Settlers removed from Hebron buildings

Cnaan Liphshiz

(JTA) — Israeli troops removed several dozen settlers from two buildings in Hebron, which the settlers said they bought from Palestinians.

The evacuation Friday morning followed the settlers’ entrance into the buildings earlier this week, Army Radio reported. It came closely after confirmation by Israel of its controversial plan to seize land near Jericho despite opposition to the move by the United Nations and the United States.

Defense Minister Moshe Ya’alon said the settlers’ presence in the two buildings in a Palestinian part of Hebron was not authorized by the Israel Defense Forces, which have administrative power over Israelis in the area, and was therefore illegal.

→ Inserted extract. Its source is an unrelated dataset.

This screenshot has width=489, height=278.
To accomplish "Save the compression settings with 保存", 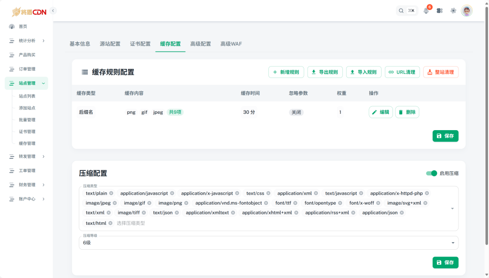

“Israel is a country that is run based on laws and I have no intention of compromising when those laws are blatantly violated,” he is quoted by Army Radio as saying.

Separately, the defense ministry confirmed in an email to Reuters Thursday that it planned to seize 380 acres in the West Bank, close to Jordan and the Palestinian city of Jericho.

“Settlement activities are a violation of international law and run counter to the public pronouncements of the government of Israel supporting a two-state solution to the conflict,” Ban said in a statement.

The United States, whose ambassador angered Israel this week with criticism of its West Bank policy, said it was strongly opposed to any moves that accelerate settlement expansion.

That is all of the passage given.